Molecular cloning of a cDNA encoding vitellogenesis-inhibiting hormone in the whiteleg shrimp Litopenaeus vannamei and preparation of its recombinant peptide using an E. coli expression system

• Published in: Fisheries science Vol. 79; no. 3; pp. 357 - 365
• Main Authors: Tsutsui, Naoaki, Ohira, Tsuyoshi, Okutsu, Tomoyuki, Shinji, Junpei, Bae, Sun-Hye, Kang, Bong Jung, Wilder, Marcy N.
• Format: Journal Article
• Language: English
• Published: Japan Springer Japan 01.05.2013; Springer Nature B.V
• Subjects: Amino acids; Bioassays; Biological activity; Biomedical and Life Sciences; Cloning; Crustaceans; Deoxyribonucleic acid; DNA; E coli; Escherichia coli; Fish & Wildlife Biology & Management; Fisheries; Fishing; Food Science; Freshwater & Marine Ecology; Gene expression; Life Sciences; Litopenaeus vannamei; Original Article; Ovaries; Peptides; Science; Seafood; Shellfish; Sinuses; Studies; Japan; Whiteleg shrimp; Crustacean hyperglycemic hormone family; Vitellogenesis-inhibiting hormone; Vitellogenin gene
• ISSN: 0919-9268; 1444-2906
• DOI: 10.1007/s12562-013-0603-z

The cDNA encoding a precursor of Liv-SGP-G, the most abundant crustacean hyperglycemic hormone-family peptide in the sinus gland of the whiteleg shrimp Litopenaeus vannamei , was cloned by RT-PCR coupled with 5′- and 3′-RACE. The determined cDNA sequence consisted of 621 nucleotides comprising a 69-bp 5′-untranslated region, a 357-bp open reading frame, and a 195-bp 3′-untranslated region.
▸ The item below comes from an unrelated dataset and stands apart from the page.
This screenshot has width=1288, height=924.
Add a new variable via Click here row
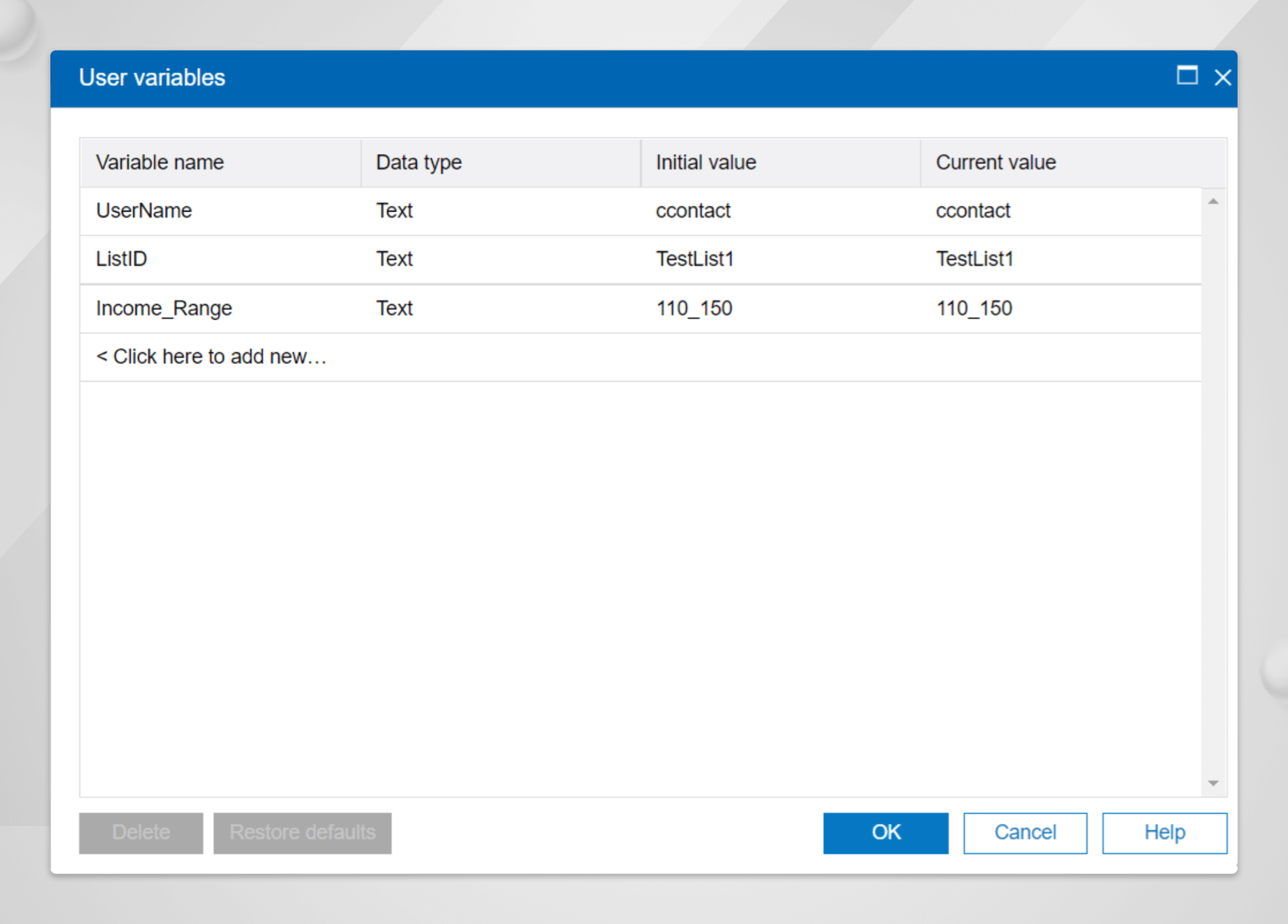pos(211,356)
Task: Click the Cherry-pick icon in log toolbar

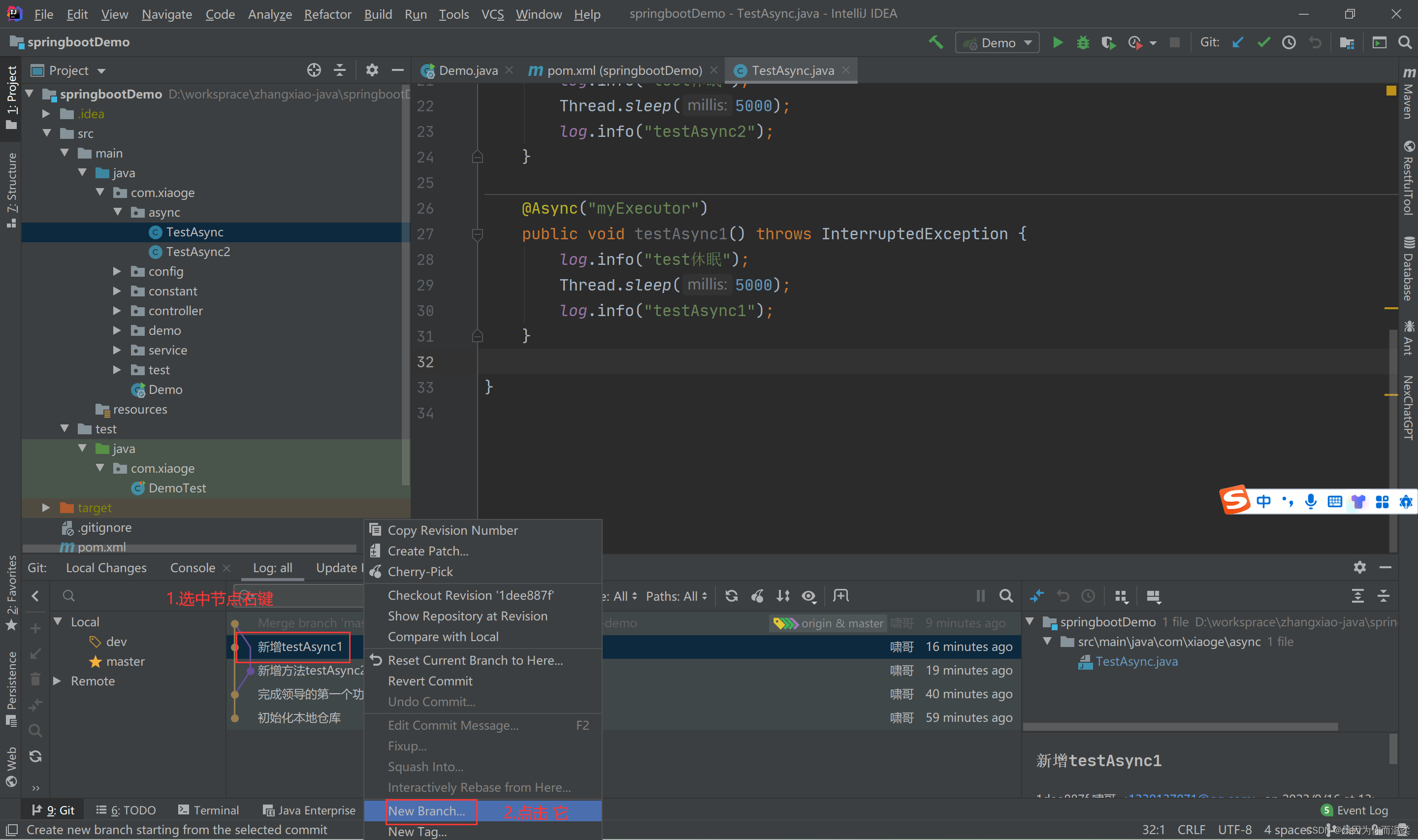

The deduced sequence of 72 amino acid residues corresponding to mature Liv-SGP-G was completely identical to that of natural Liv-SGP-G, determined in our previous study. The recombinant Liv-SGP-G was thereafter heterologously expressed in Escherichia coli , and its vitellogenesis-inhibiting activity in ex vivo cultured ovarian fragments was examined. The recombinant peptides inhibited vitellogenin gene expression with almost the same efficacy as that of natural Liv-SGP-G purified from sinus glands.